I’m still without internet and am reduced to using it in the creepy McDonalds in Valence, because that’s absolutely the only thing open on a Sunday. And as I type, a woman with few teeth is sitting across the room from me singing along to the music. Or muttering along to it in imitation English. Now I know how all the odd people in town pick up the random English phrases… Anyway, I’m going to try to make a quick post.
After visiting Nice and the French Riviera, me and my parents took the train up to Valence. We mainly walked around the town that day and saw the river. The next day, we visited more of Valence and saw the big sites like the park and the cathedral. It’s interesting how a city changes when you see it through someone else’s eyes. I’ve lived in Valence now for over six months, but being with my parents made me notice things all over again. This was mostly good, like appreciating again how spectacular the park is on first viewing and how charming the cobblestone streets are. It was also a little bad, as the creepy men in the streets and the trash on the sidewalk stood out a lot more to me.

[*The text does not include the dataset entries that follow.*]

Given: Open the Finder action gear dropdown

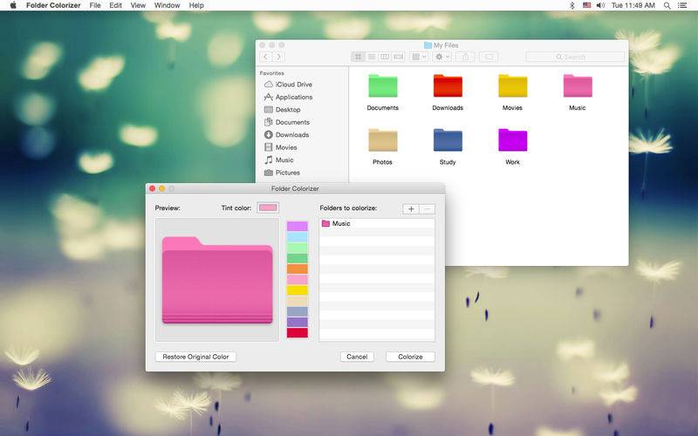Looking at the screenshot, I should 442,57.
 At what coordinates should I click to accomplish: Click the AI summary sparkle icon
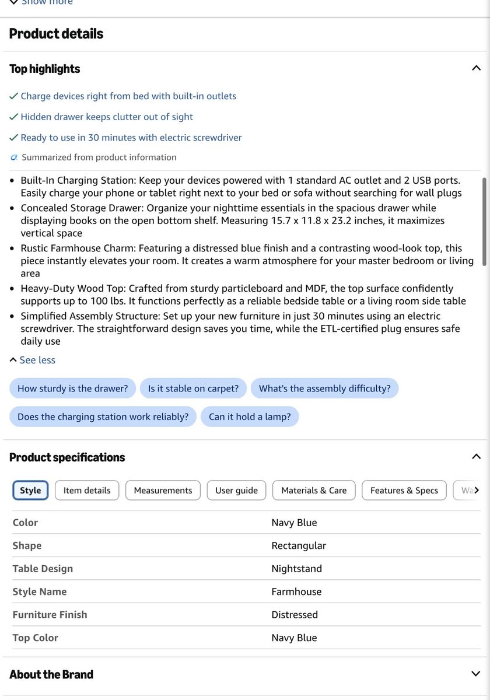14,158
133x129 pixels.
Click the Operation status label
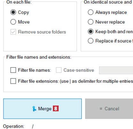pos(13,126)
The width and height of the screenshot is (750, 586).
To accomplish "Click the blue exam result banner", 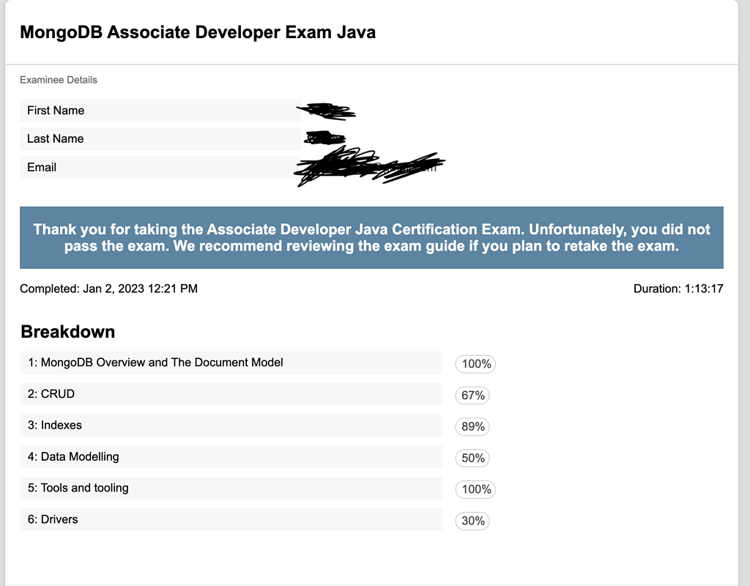I will (371, 237).
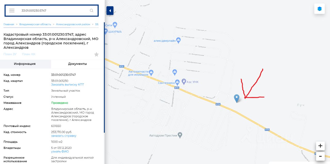
Task: Add parcel to favorites with star icon
Action: 96,54
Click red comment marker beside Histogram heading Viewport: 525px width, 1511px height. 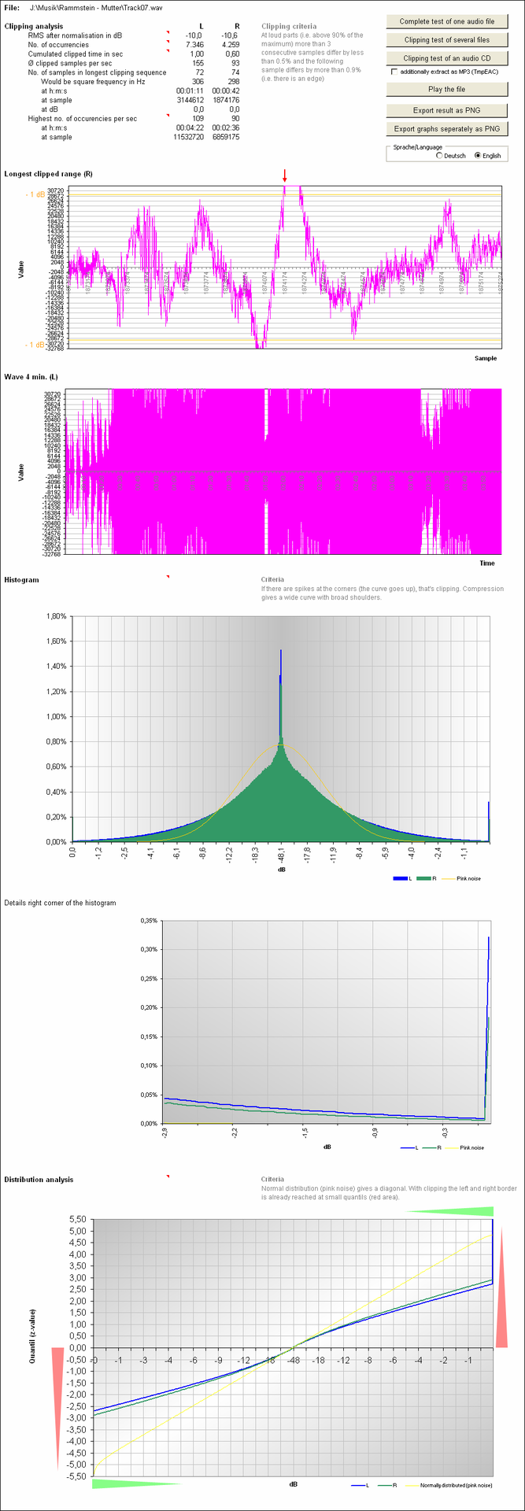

Their second day in Valence, we took the train over to Tain l’Hermitage. Every other time I’ve visited Tain, I’ve gone to the Valrhona chocolate store first and then climbed up the vineyards. This time, in order to avoid that ill feeling you get scaling a hill with a stomach full of chocolate, we did the opposite. It was a clear and beautiful day and little yellow flowers had grown amongst the vines. I was surprised that there were still no leaves on the plants, but I guess it’s still early spring.
I still haven’t found the most direct route up and down the hill of vineyards, but it was nice to wind around and see the Rhone Valley from the top. Later, after the chocolate store and on the way back to the train station, we stopped at a wine store and sampled some of the regional wines. Apparently the Hermitage wines are only produced on the hill behind Tain l’Hermitage where we walked and are therefore more valued. There are also Crozes-Hermitages that are produced in the surrounding area. We ended up buying a Saint-Joseph that was produced in the Ardeche across the river.
Eventually, we made it over to the church at the top of the vineyards. It doesn’t get much more picturesquely French than the old stone Church surrounded by vines and flowers. When I’d first come up to the church when my friend Randall was visiting, we took the most direct, but nearly deadly steep route. I had sworn to never do that again. Nevertheless, this was the way we decided to take down and it was as much sliding as walking. Luckily, I didn’t have to use my French health insurance and we somehow all made it down the slippery 45 degree angled dirt path. We were rewarded with many chocolate samples at Valrhona and then had lunch across the river in Tournon-sur-Rhone before later going back to Valence for the evening.